[Saved dataset entries]

------------

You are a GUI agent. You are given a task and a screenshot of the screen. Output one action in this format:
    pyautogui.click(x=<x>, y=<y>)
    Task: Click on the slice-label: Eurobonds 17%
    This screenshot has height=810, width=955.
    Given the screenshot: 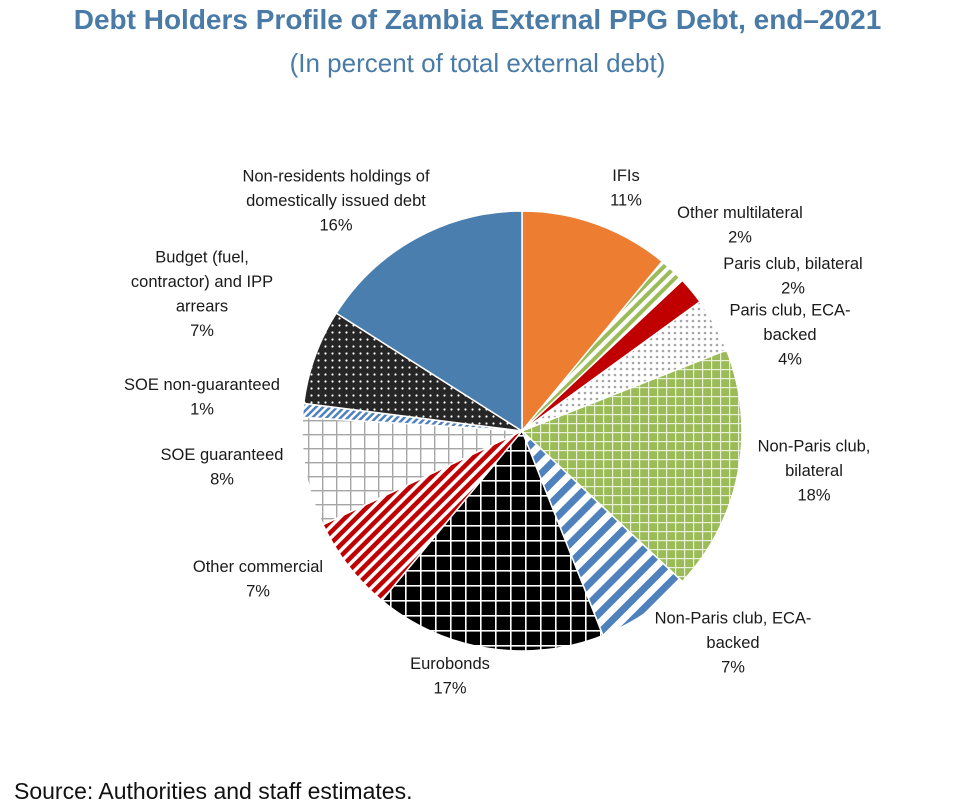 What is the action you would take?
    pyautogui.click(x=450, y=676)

------------

### [TRY IT]
Please rewrite the lines from the beginning of the entries through the line containing "This screenshot has", that line included, as a numbered list with any blank lines omitted.

### [RESPONSE]
1. You are a GUI agent. You are given a task and a screenshot of the screen. Output one action in this format:
2.     pyautogui.click(x=<x>, y=<y>)
3.     Task: Click on the slice-label: Eurobonds 17%
4.     This screenshot has height=810, width=955.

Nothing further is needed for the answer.